The array T can now be obtained, taking 4n² operations. This is where the largest numbers in the algorithm are encountered.
However is it really necessary for the elements of T to be essentially 'numbers'...?!

Following from the previous section, an element in T can be regarded as the value I. In this case the corresponding row of the result matrix R will be the sequence s that represents I. If for example:

    T[0]  =  d(ma+nb+oc) + e(pa+qb+rc) + f(sa+tb+uc)  =  (dm+ep+fs)a + (dn+eq+ft)b + (do+er+fu)c
then:
    (dm+ep+fs)  =  [ ( T[0] mod b) / a ]
    (dn+eq+ft)  =  [ ( T[0] mod c) / b ]
    (do+er+fu)  =  [ ( T[0]      ) / c ]

This forms 3n-1 operations (not 2n-1, in which case the analyses of performances made so far will have a problem!). For all n rows of R, there is a total of (3n-1)*n = 3n²-n operations.

Combining all the operations that have been analised, the overall total number of operations undertaken by the algorithm = 4n² + 4 + 2n-1 + 4n² + 3n²-n = (11n²+n+3) operations. However the storage space complexity is O(n² log(g)).

Constraints over a better algorithm

Recall the problem that was previously mentioned about some chosen values a, b, c, some unknowns x, y, z, and a certain value k = ax+by+cz. The main difficulty in this problem lies on the fact that x, y and z can be any value. For the special case where they are all whole numbers including zero, the solution previously mentioned regarding the base n numeral system can be used. There is no solution for the case where x, y and z are any real numbers. Essentially there is no numeral system under the set of real numbers.

As far as matrix multiplication is concerned, there is to wonder whether the elements of the result matrix R can be any values. If so then, based on the basic idea, there shouldn't be any better algorithm than the one discussed here. And also there shouldn't be any algorithm for the case where real numbers are involved. However, there is to wonder whether the elements of R are not just any values, but values with some relationship with the values of the input matrices D and M, the later which are of course any values.

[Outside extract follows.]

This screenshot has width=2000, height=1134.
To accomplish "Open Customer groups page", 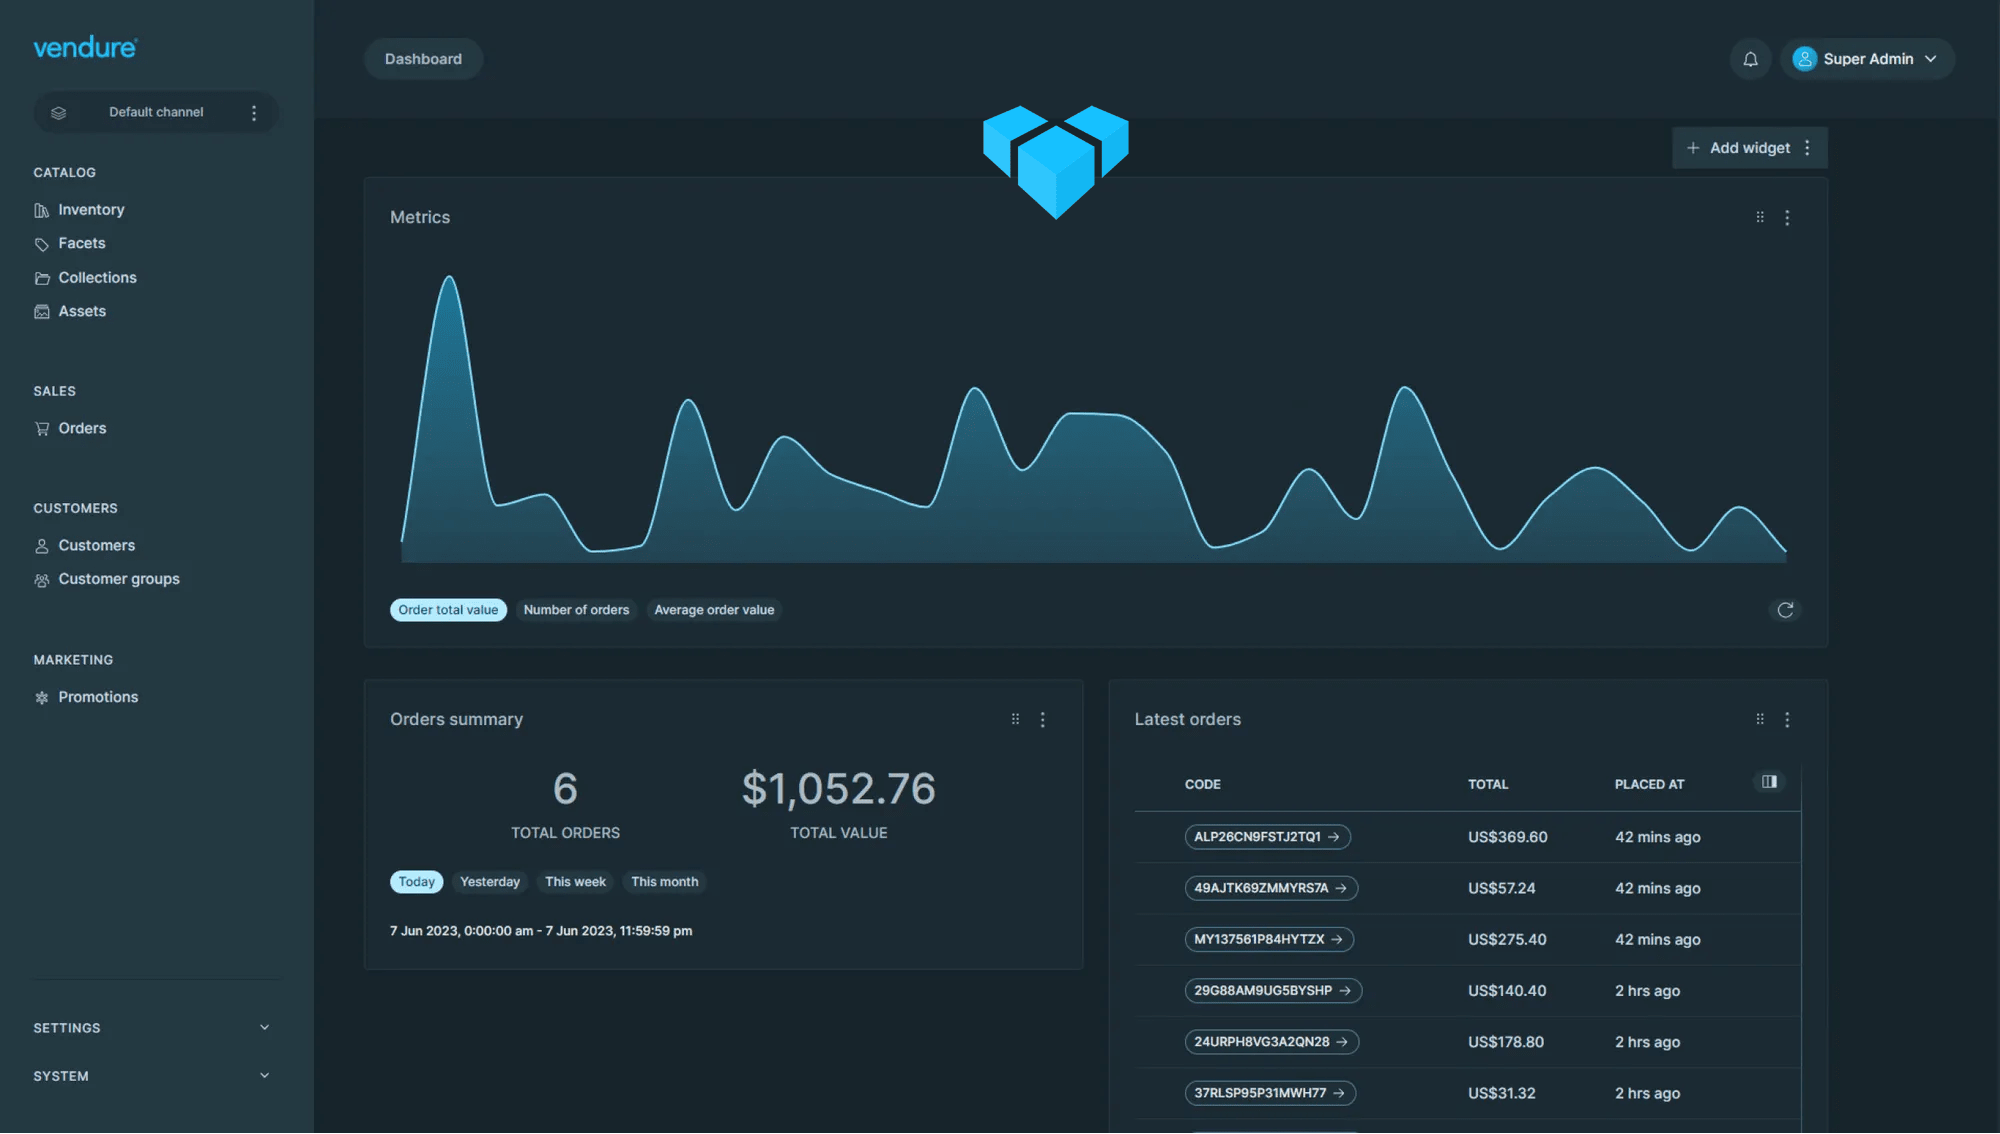I will click(x=118, y=579).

If so then there may be a better algorithm. So at the very least, based on the basic idea, a better algorithm should make use of a characteristic true to matrix multiplication.

Actually there is a characteristic of matrix multiplication. So far only the case of the rows of R was considered. But the case of the columns of R could have been used as well. It turns out that both cases share elements of the result matrix R. That is for example:

    T[0] for rows     =  d(ma+nb+oc) + e(pa+qb+rc) + f(sa+tb+uc)  =  (dm+ep+fs)a + (dn+eq+ft)b + (do+er+fu)c
    T[0] for columns  =  m(da+gb+jc) + p(ea+hb+kc) + s(fa+ib+lc)  =  (dm+ep+fs)a + (gm+hp+is)b + (jm+kp+ls)c

T[0] for both rows and columns share one unknown element of R, which is (dm+ep+fs). This characteristic of matrix multiplication may help to design a better algorithm.